Анна возвратилась чуть позже. Уже не плачет, взяла себя в руки, но вся из себя насупленная и грустная. И тоже, судя по всему, сбегала безрезультатно.

— И что теперь делать? — опять спросила девчонка.

Можно подумать, что знаю, что делать. Отродясь коз не искал. Да и не крали у меня покамест ни коз, ни прочий мелкий рогатый скот.

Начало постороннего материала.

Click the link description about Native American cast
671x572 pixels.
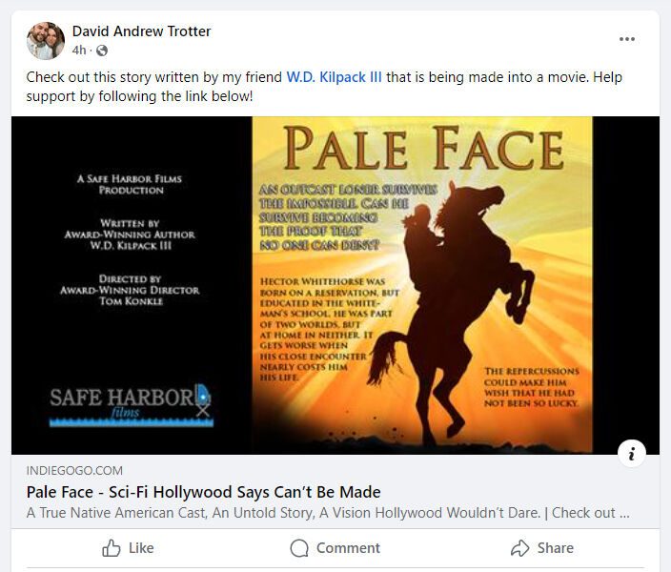click(x=328, y=513)
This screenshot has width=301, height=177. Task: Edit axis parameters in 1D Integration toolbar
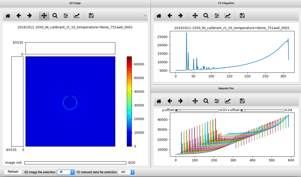(228, 16)
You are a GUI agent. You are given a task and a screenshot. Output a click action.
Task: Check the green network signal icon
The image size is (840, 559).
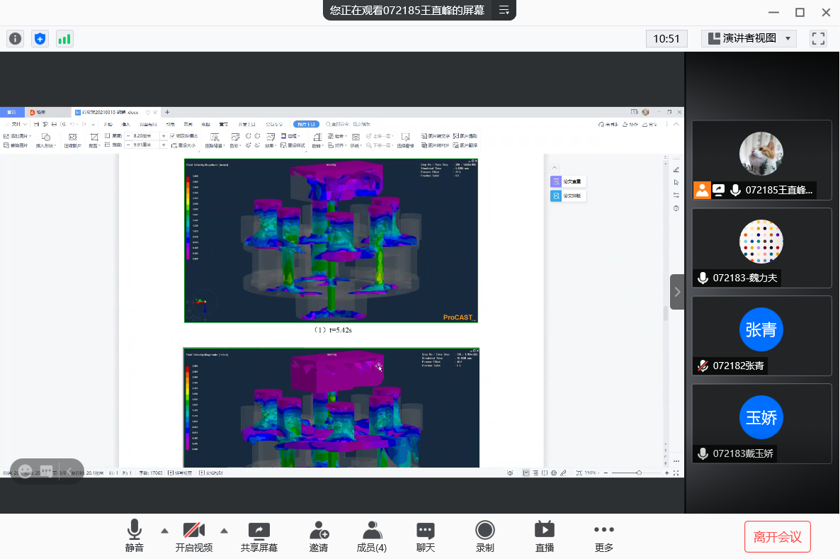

— Раз уж встали в такую рань — можно ложиться досыпать, или окончательно вставать. Кофе попьем, покумекаем — как быть дальше. Иди воду ставь, а я пока в участок схожу.

— Куда ты сейчас пойдешь? — хмыкнула Анька. — Вначале оденься. Вон, грудь у тебя волосатая торчит.

А я разве не одет? А, сюртук-то напялил прямо на голое тело, неприлично. Городовые не так поймут, если заявлюсь с нарушением формы одежды. Но про волосатую грудь Анька свистит. Так, кое-какой пушок.

Отправив сестренку в дом, еще раз внимательно осмотрел место происшествия. Фотоаппарата нет, следы копыт не заснять, отпечатков пальцев тоже не видно. Эксперту-криминалисту здесь точно нечего делать.

Ок, есть улика — огрызок капустного листа. Между прочем — относительно свежий. Если вчера Манькина «кормилица» тетка Ираида и приносила лакомство своей любимице, листик бы уже подзавял. Да и не долежал бы он до утра. Наша козлушка (это про Маньку), при всей свой любви к чистоте, не позволила бы валяться капусте.